Friday, November 30, 2007

Get SMART! Go DIGITAL!

Friday, November 30, 2007

High-tech schools pilot program puts kids in charge

BY CARRIE MELAGODAILY NEWS STAFF WRITER
Sunday, November 25th 2007, 4:00 AM
Barnuevo For News

Alyssa Deonarian uses a laptop to participate in a class assignment.

A Giant outline of the human body is projected onto a 72-inch screen inside Middle School 202, next to a jumble of organs and bones that belong inside it.

One by one, eighth-graders in the Queens classroom walk to the special screen. The kids - a mix of new English speakers and general and special-ed students - touch a body part and drag it toward the empty outline.

The traditional skeleton propped up in the classroom looks downright antiquated as it stands next to the interactive teaching tool called a "SMARTboard."

"It's awesome," said 15-year-old Joseph Guerra, who correctly placed the esophagus. Nodding toward his teacher, he added, "You can learn a lot more than if they're just talking."

The Ozone Park middle school is one of 22 across the city participating in a pilot program designed to create and test-drive the 21st century classroom.

About $13.4 million in capital funds, along with federal grants, have been invested into the so-called iTeach-iLearn schools over the past two years.

The pilot program outfits classrooms in the 22 schools with devices including SMARTboards, laptops, wireless Internet access and special lockers to keep all the technology safe when the school is closed.

Teachers receive training so they feel comfortable with the new technology, officials said, and each school has a specialist so technical difficulties don't derail lessons for days on end.

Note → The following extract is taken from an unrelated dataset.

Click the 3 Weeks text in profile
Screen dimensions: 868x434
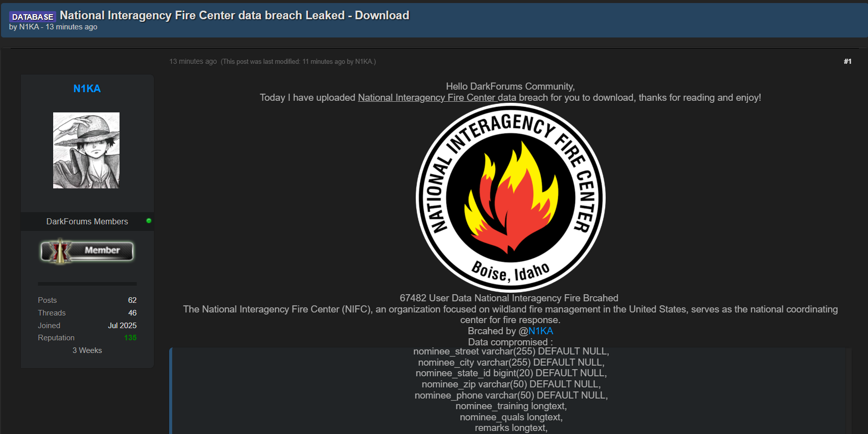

"It's teachers giving students the opportunity to take control of their learning," said Troy Fischer, director of the city's Office of Instructional Technology, which will evaluate the program at the end of the school year. "Students begin to bring more to the classes."

The pilot comes as other school districts across the nation debate the effectiveness of using similar technology in the classroom. Some schools that rushed to equip kids with laptops have since backed off, citing mounting costs and questionable results.

A study released by the federal Department of Education this year also showed that educational computer software made no significant difference in student achievement.

But teachers at MS 202 are sold on the new technology.

In her second-floor classroom, sixth-grade teacher Dana Matorella uses the newest gadgets to teach kids about ancient Egypt.

The students use laptops to research hieroglyphics, filling in their answers on work sheets. Then Matorella gives them a pop quiz - but instead of pencils, they pull out remote controls.

A question about hieroglyphics is projected onto the SMARTboard, and the kids enter their answers using the remotes, similar to how audiences are polled on TV game shows.

Instantly, Matorella can see that all but one child answered correctly - and only she knows who got it wrong. "It's anonymous and they feel free," she said. "They love when I say, 'Get out the remotes.'"

Principal William Moore was an early advocate of technology in the classroom, teaching astronomy courses online when he worked as a professor at the New School in Manhattan.

When he came to MS 202 several years ago, he put WiFi Internet access in the school and bought laptops for every floor. But he never imagined the changes he's seeing now. "We're lightyears ahead of what I ever thought I'd have here," Moore said. "It totally transforms the school."

In Joseph Birgeles' seventh-grade social studies class, students played an interactive game about the old Jamestown colony called "17th Century Survivor."

Afterward, they were asked to justify their decisions on a work sheet.
"They have lunch right now," Moore said, "and they don't want to leave."

Students at MS 202 said they preferred their high-tech classrooms to the ones in their former elementary schools - and particularly like the SMARTboards more than blackboards.

"It's easier to see and learn," said Kimara Davis, 12, who also doesn't miss using chalk. "It doesn't mess up your hands."

cmelago@nydailynews.com

1 comment:

john said...

Technology does make a difference. The untapped potential of students using new media is just beginning the reporting out process as best practices for innovative self expression and will provide a source of inspiration to aspiring 21 st Century Educators.